The A380 will do Ok, but it will just be used hub to hub for long haul, which is what it is designed for. Passengers on the individual decks will feel as if they are in a 767, they’ll not be allowed to roam between decks - they might even board from different holding rooms.
Airbus don’t really need to worry about the technical delay, they’ve got the only monster that will be around - and the EC is not going to allow them to have financial problems.
When they came out with the 747, there was all sorts of hype about hoiw much space there would be for lounging and walking around, and there was going to be a spiral staircase that went up to a bar, etc. (not just for first class, either!). Naturally there’s been no trace of any of that. So don’t hold your breath. I don’t know why they tease us like that!
They tease us like that because the manufacturer needs public support for their aeroplane. They need the airlines to want to buy it, and the airlines need the customer to want to fly in it or be excited about it in some way.
The manufactures have several possible configurations for the aircraft. They sell the one’s with lots of space and whizzy features to the public, when really the only people who are likely to see that config are a small select group who have these things as their own personal transport.
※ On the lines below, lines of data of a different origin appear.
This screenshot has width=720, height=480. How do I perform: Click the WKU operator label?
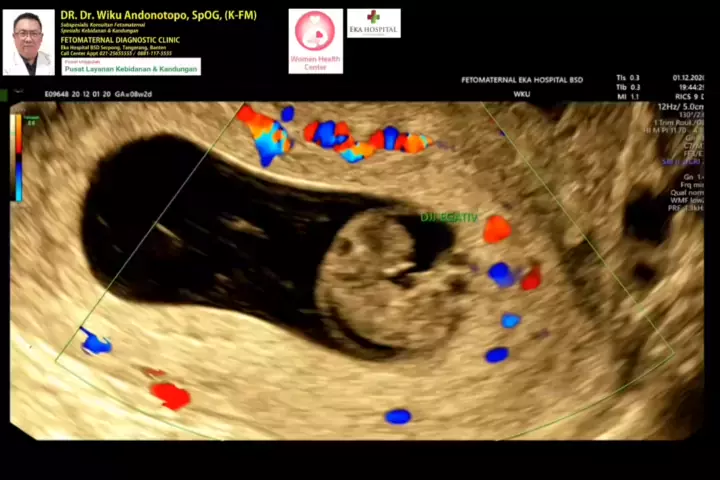[521, 95]
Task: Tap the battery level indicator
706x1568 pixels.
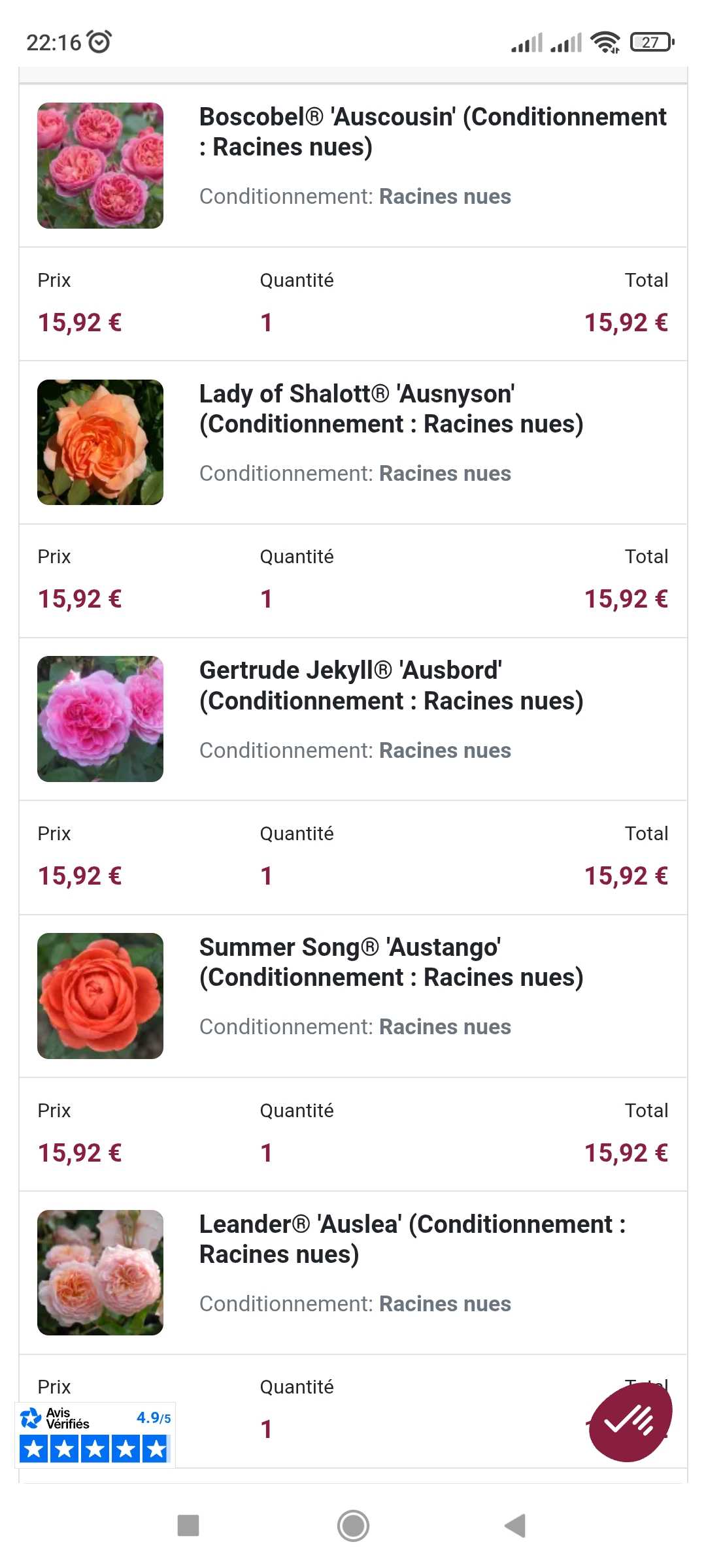Action: [652, 42]
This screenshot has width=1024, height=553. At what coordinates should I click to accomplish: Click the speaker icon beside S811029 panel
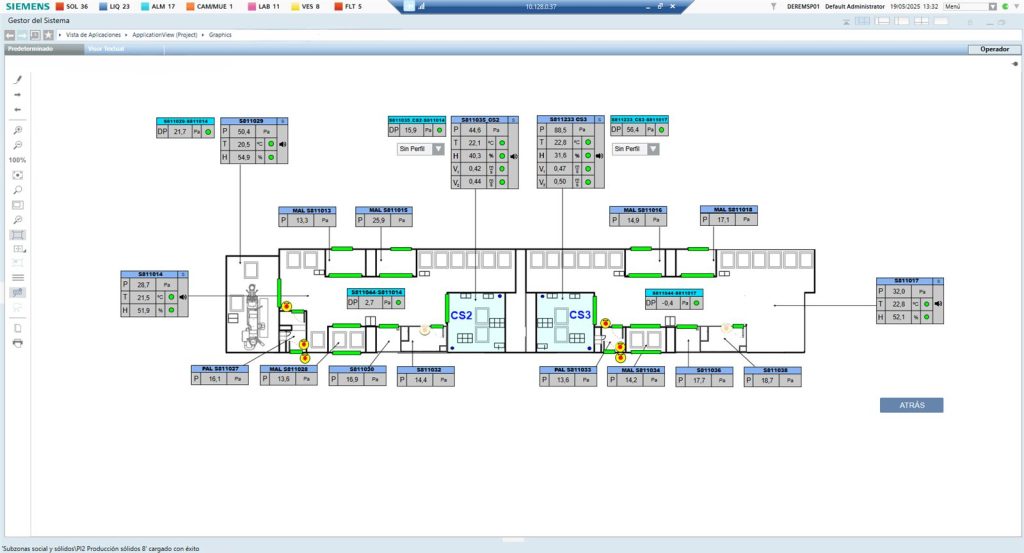[283, 144]
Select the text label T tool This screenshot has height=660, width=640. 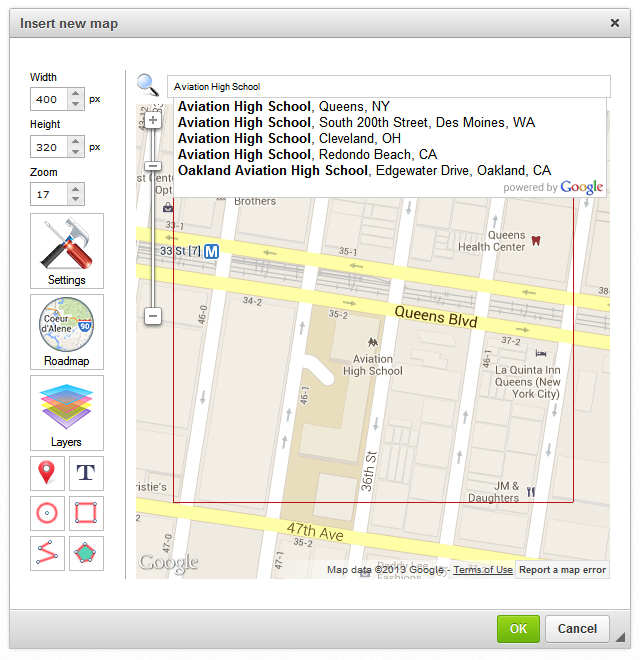click(86, 473)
Meanwhile they sell the realistic seating arrangements to the airlines.
What’s not to understand? People go to a restaurant to enjoy the restaurant; people take planes to go somewhere else. Flight is a neccessary evil, and I see no need to pay hundreds of dollars I don’t have to enhance what is essentially a chore. I’d rather spend the money when I get there.
And I’m saying that as a long-legged guy to whom plane travel means a 10 hour flight from Ben Gurion to Newark. So long as I’m paying for my own ticket - and I’m not rich - I want the cheapest, fastest trip available.